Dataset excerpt
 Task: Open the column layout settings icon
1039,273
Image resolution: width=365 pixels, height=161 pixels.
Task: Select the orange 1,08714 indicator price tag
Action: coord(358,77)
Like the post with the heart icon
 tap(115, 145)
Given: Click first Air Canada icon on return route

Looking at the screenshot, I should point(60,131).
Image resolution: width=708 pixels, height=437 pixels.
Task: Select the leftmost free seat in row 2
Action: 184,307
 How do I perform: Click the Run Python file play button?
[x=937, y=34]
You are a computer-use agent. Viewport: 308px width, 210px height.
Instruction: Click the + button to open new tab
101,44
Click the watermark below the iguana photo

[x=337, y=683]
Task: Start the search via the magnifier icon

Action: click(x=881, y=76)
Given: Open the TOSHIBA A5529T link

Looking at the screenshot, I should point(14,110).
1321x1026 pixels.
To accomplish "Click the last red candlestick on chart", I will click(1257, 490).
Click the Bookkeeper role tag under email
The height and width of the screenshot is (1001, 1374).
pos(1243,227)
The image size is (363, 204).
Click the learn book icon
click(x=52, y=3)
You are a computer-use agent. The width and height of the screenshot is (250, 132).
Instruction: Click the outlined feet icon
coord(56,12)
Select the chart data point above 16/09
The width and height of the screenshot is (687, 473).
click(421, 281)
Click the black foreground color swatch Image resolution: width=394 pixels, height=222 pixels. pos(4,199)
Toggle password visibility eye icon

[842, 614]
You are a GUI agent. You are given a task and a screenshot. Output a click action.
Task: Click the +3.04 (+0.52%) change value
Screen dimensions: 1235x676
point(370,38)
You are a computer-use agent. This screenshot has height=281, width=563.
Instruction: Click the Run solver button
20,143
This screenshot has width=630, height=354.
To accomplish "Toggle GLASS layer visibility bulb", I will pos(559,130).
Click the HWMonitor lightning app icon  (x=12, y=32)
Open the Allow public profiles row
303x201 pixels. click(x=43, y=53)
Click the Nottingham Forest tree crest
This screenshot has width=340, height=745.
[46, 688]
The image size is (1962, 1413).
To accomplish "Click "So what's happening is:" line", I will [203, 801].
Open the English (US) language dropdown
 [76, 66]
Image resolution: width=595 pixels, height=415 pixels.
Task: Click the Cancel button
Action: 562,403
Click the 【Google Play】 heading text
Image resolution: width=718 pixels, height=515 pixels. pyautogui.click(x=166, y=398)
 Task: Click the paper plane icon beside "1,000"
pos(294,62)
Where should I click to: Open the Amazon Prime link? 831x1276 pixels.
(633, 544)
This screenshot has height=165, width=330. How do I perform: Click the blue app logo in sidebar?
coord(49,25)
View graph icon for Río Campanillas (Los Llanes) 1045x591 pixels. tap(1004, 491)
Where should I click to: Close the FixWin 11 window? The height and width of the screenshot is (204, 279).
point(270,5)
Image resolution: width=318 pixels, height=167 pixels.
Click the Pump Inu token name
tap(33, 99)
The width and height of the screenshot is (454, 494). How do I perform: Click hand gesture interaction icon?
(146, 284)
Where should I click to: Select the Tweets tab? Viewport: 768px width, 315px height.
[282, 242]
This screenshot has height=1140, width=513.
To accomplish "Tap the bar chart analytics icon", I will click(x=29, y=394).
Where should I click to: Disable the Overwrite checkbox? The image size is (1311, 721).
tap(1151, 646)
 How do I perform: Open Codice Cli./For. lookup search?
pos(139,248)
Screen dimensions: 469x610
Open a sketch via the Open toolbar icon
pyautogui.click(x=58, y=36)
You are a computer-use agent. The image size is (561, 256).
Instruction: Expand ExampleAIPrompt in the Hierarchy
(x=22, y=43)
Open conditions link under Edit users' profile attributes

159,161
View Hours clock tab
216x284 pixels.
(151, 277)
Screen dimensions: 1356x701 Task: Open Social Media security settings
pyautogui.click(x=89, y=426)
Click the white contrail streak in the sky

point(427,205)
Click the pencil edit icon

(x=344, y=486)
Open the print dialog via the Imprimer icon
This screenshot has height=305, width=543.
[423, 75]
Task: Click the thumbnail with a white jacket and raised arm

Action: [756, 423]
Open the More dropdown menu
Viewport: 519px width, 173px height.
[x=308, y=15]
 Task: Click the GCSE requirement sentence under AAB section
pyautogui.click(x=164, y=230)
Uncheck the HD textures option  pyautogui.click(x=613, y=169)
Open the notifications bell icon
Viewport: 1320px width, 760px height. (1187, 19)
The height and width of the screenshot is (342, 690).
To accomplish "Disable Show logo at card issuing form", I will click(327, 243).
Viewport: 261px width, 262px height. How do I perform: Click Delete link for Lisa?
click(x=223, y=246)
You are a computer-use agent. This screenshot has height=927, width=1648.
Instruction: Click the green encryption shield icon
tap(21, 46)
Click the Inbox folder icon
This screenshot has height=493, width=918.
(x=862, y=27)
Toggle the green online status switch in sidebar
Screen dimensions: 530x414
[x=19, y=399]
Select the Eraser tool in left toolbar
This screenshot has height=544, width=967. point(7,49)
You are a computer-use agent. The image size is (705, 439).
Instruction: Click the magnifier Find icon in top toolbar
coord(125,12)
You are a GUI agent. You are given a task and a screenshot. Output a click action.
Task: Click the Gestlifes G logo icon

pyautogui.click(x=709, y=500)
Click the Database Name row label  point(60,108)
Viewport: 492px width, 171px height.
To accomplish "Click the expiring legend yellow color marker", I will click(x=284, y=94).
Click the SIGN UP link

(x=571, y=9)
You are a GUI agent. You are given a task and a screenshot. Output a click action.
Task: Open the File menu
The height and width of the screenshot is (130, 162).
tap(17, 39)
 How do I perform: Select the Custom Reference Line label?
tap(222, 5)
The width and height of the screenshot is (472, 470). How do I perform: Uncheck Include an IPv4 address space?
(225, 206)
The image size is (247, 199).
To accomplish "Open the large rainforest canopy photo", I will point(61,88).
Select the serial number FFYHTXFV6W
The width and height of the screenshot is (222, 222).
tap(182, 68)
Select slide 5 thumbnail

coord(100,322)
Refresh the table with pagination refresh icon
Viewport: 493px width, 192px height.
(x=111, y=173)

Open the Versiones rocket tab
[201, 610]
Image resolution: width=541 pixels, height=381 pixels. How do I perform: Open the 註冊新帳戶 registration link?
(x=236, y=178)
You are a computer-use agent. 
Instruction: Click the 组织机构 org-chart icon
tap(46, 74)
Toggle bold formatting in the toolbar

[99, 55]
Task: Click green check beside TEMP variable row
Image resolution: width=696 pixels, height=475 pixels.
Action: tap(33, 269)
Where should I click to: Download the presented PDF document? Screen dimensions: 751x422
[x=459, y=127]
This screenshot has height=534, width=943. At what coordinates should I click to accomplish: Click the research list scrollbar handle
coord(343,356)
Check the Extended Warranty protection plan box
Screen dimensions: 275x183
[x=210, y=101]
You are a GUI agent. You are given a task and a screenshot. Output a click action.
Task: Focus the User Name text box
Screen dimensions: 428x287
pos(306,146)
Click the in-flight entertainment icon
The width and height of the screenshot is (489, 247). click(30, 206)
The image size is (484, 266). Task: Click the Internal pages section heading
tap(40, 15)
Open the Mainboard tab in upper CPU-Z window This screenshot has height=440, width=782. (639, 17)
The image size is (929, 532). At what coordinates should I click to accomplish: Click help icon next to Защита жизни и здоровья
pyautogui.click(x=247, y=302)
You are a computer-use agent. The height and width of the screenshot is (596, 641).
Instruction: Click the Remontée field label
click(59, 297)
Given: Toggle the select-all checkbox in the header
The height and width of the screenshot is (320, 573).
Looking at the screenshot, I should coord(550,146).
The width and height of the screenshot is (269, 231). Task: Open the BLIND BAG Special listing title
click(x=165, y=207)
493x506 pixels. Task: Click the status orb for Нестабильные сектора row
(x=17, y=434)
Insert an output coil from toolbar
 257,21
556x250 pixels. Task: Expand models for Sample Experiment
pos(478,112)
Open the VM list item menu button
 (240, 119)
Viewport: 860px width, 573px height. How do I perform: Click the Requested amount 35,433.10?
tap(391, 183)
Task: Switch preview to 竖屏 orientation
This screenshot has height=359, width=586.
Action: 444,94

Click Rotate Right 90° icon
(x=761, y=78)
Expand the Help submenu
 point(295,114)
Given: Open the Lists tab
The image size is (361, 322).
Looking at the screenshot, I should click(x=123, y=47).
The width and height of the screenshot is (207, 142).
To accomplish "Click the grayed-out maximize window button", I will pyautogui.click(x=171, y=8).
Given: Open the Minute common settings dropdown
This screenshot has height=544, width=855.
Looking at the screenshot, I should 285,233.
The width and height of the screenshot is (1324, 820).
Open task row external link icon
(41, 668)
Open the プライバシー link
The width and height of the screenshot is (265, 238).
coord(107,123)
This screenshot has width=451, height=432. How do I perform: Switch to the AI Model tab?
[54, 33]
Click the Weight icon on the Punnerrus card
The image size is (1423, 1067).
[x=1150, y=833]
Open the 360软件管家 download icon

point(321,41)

▶ [WHAT IS EXPECTED] Please retype the part of the material that runs from its start through the line containing "[x=937, y=34]", with both ends included.

▶ [RESPONSE FOR THIS EXERCISE]
 Task: Open the column layout settings icon
1039,273
Image resolution: width=365 pixels, height=161 pixels.
Task: Select the orange 1,08714 indicator price tag
Action: coord(358,77)
Like the post with the heart icon
 tap(115, 145)
Given: Click first Air Canada icon on return route

Looking at the screenshot, I should point(60,131).
Image resolution: width=708 pixels, height=437 pixels.
Task: Select the leftmost free seat in row 2
Action: 184,307
 How do I perform: Click the Run Python file play button?
[x=937, y=34]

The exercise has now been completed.